What is being asked → From the data, give back the part that opens with the line containing "You are a computer-use agent." and closes with the line containing "Action: pyautogui.click(x=230, y=81)", substituting "tiny letter" for "small letter" and keeping everything else the same. Omit the pictures from your answer.

Dataset records →
--- START ---
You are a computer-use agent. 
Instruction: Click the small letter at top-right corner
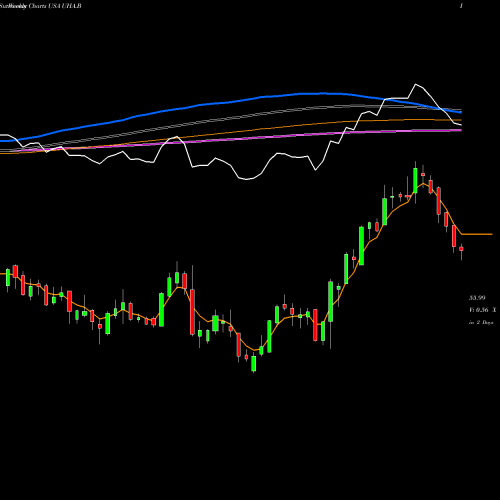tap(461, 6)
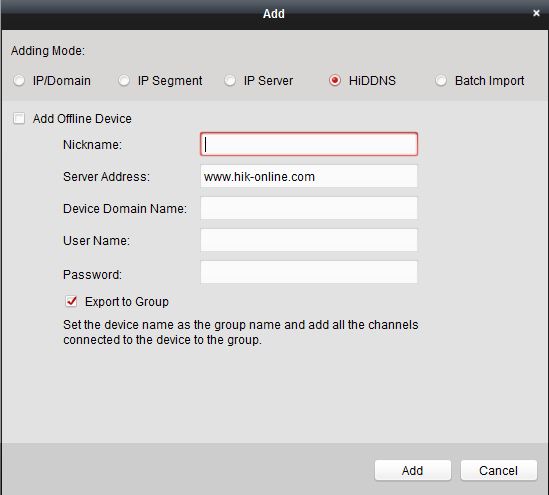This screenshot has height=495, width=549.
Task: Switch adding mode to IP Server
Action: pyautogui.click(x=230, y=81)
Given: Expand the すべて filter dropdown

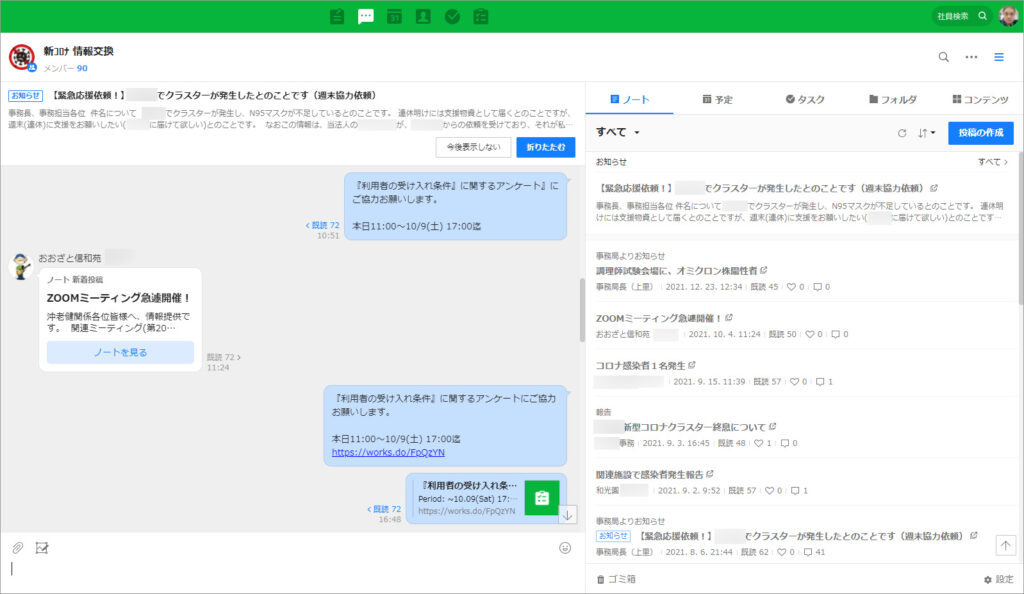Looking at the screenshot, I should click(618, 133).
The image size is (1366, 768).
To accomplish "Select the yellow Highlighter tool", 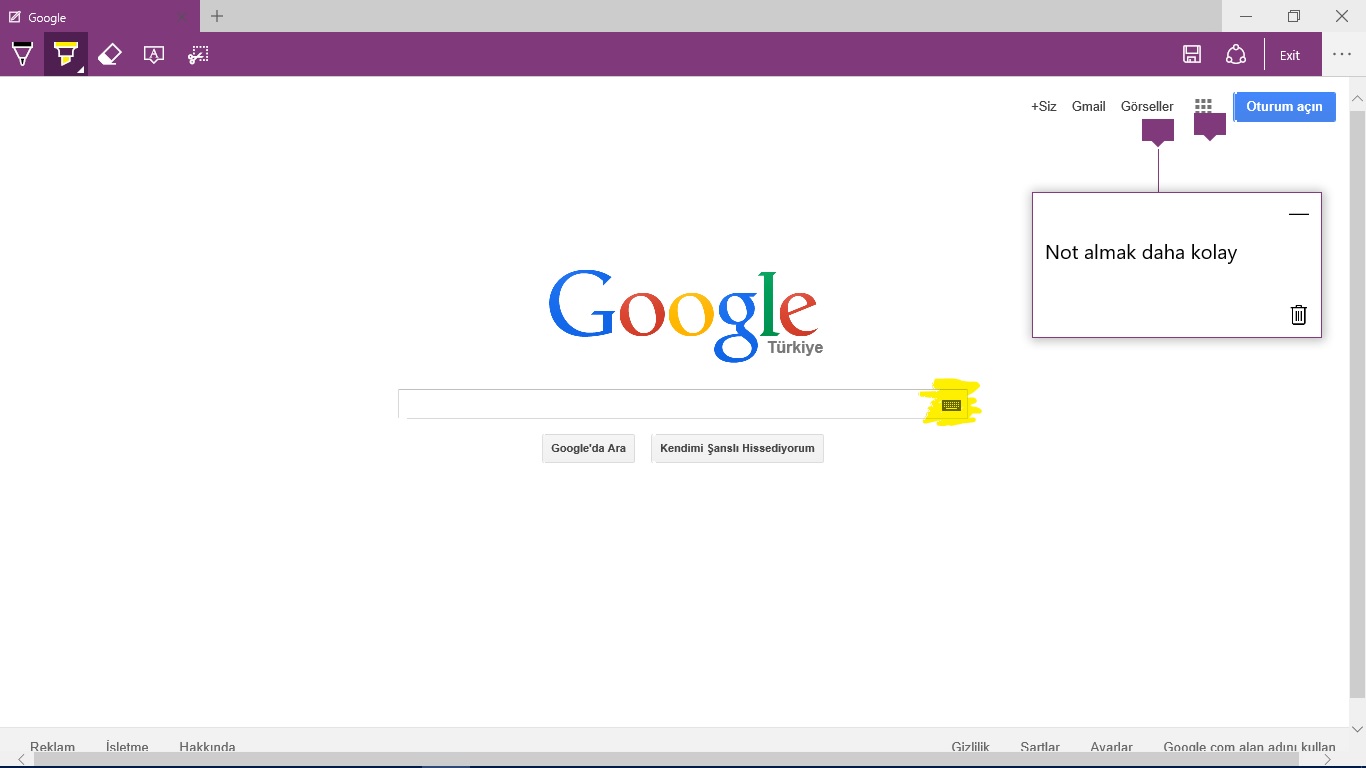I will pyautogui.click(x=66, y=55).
--- END ---
--- START ---
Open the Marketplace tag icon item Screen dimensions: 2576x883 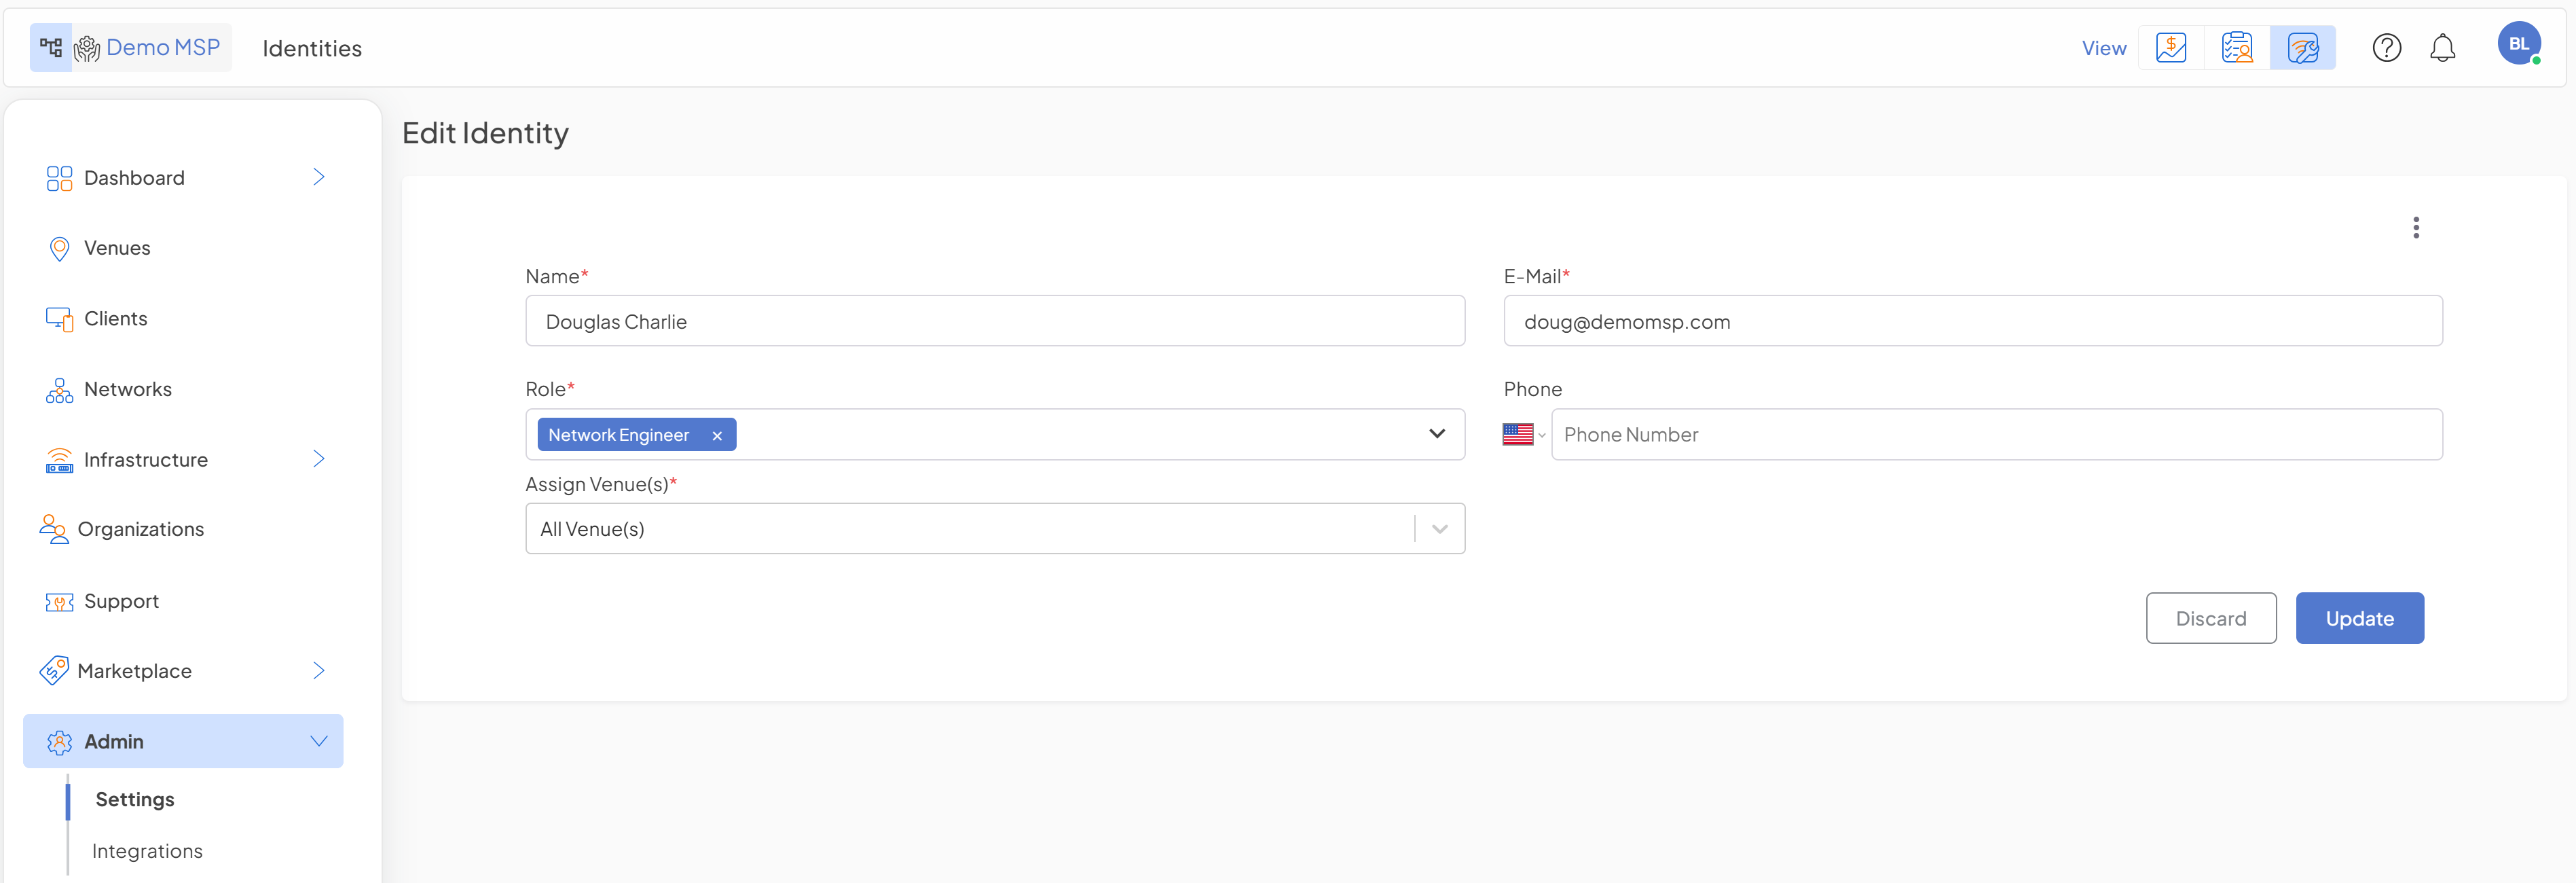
--- END ---
Reply to the exercise →
You are a computer-use agent. 
Instruction: Click the tiny letter at top-right corner
tap(461, 6)
This screenshot has height=495, width=549.
Task: Switch adding mode to IP Server
Action: pyautogui.click(x=230, y=81)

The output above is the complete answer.